The Windows perfmon event input reads performance monitoring data and this is helpful for operations to see the load on the server in terms of utilization of critical resources such as memory and cpu.
The Registry input is used to gather information on windows registry keys and hive where applications and windows persist settings, state and configuration data between server reboots.
The WMI input is different from other inputs in that WMI is used for server management by operations and is a different kind of data provider.
What we could add is perhaps a MSMQ input since this has access to all the messages in the windows message queuing. These messages could be from active named private or public queues, dead letter queues, poison queues, and even journal queues. i.e everything except the non-readable internal reserved queues. When journaling is turned on we get access to all the messages historically versus getting notifications as and when the messages arrive.

Wednesday, February 12, 2014

Splunk has an SDK for programmability in different languages including C#. The object model is granular to enable the same kind of functionality as with the web interfaces. We briefly enumerate a few here:
There's an application class that represents the locally installed Splunk app.
There's an application archive that represents the archive of a Splunk app.
Both application and application archive derive from Entity class. The Entity class represents the base class for all Splunk entities. EntityMetadata class provides access to the metadata properties of a corresponding entity and can be instantiated with the static GetMetdadata() method.
The application args class extends Args for application creation properties. The Args class is a helper class so that the Splunk REST APIs can be called with key value pairs arguments
ApplicationSetup class represents the setup information for a Splunk app.

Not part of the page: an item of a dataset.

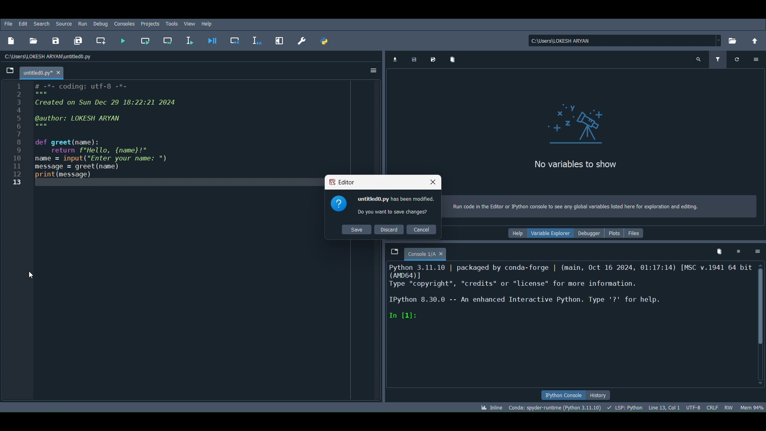  I want to click on Close, so click(433, 181).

The BaseService functionality is common to both Splunk Enterprise and Splunk storm. The ConfCollection represents the collection of configuration options

Alerts are represented by FiredAlert class and their groupings - FiredAlertGroup and FiredAlertGroupCollection.

The HttpService class is for the web access and uses both http and https protocols.
The Index class represents the Splunk DB/Index object. Index also comes with corresponding IndexArgs.
The Job class represents a search Job and comes with its own JobArgs, JobEventArgs, JobExportArgs, JobResultsArgs, and JobResultsPreviewArgs. The Message and MessageArgs and MessageCollection are used to represent Splunk messages.
The ResultsReaderJson and ResultsReaderXML are specific derivations of the abstract ResultsReader class used for reading search results.

The MonitorInput class represents a monitor input which is a file, directory, script or network port and soon to include windows message queuing. These are monitored for new data.
The WindowsActiveDirectoryInput, WindowsEventLogInput, WindowsPerfmonInput, WindowsRegistryInput and WindowsWmiInput corresponding data input class.

The Receiver class exposes methods to send events to Splunk via the simple or streaming receiver endpoint.